C’est un classique de Coluche: « Et puis qu’est-ce que c’est que ces Portugais qui viennent retirer le pain de la bouche à nos Arabes »
Cher monsieur,
vous êtes content qu’un plombier polonais vienne réparer votre tuyauterie pour 3 francs 6 sous.
Maintenant accepteriez-vous qu’on fasse venir des économistes d’Europe de l’Est entassés payés la moitié ou le tiers de votre salaire et que vous vous retrouviez au chômage ?
Apparemment, comme pas mal de « libéraux » vous aimez la fonction publique, protection de l’emploi oblige … les risques c’est bien mais c’est pour les autres …
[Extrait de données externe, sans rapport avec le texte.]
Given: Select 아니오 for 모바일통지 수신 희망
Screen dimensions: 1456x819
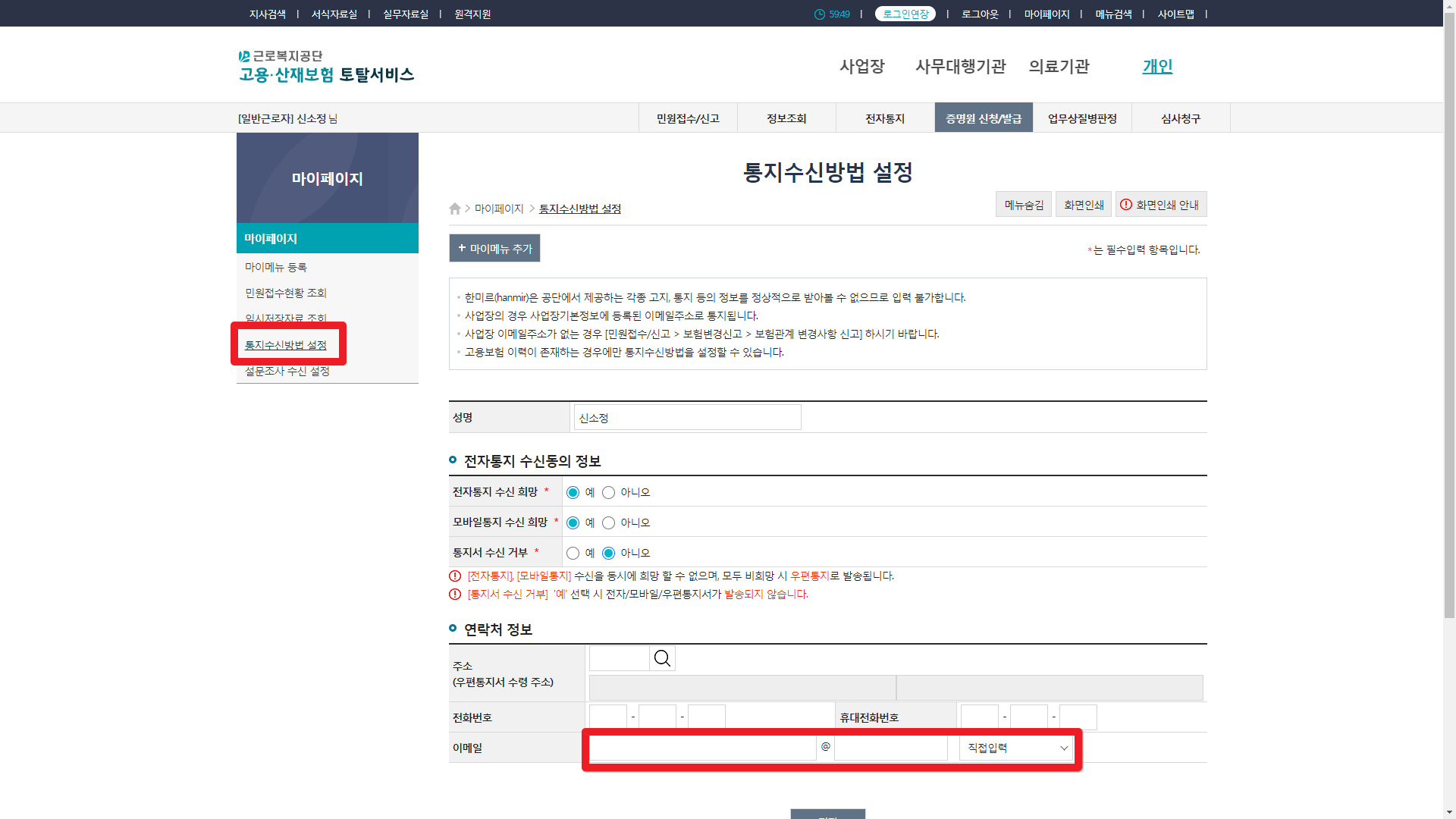Looking at the screenshot, I should (x=608, y=522).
La critique se comprend. Trop souvent, les gens qui défendent la libre concurrence (ou l’immigration, etc.), le font du haut de leur statut … qui les en protège ! Professeur d’université, par exemple…
Cela étant, je ne suis pas sûr qu’elle s’applique à Jacques Garello.
Et puis votre argument est quand même assez cynique : la moralité s’arrête donc où commence le remplissage du portefeuille, il faudrait être contre un principe moral juste parce que ça risque de nous faire perdre, au profit d’un mieux-disant, tout ou partie de nos revenus ?
Faut pas être dogmatique (autant que les stals). Que l’unification des taux se fasse par la concurrence ou par la loi, c’est exactement la même chose.
La réalité de ce pb est le même que pour les frontaliers traditionnellement. La différence est simplement que la modernité abolit les distances. Ce qui conduit bien à une unification à plus ou moins long terme.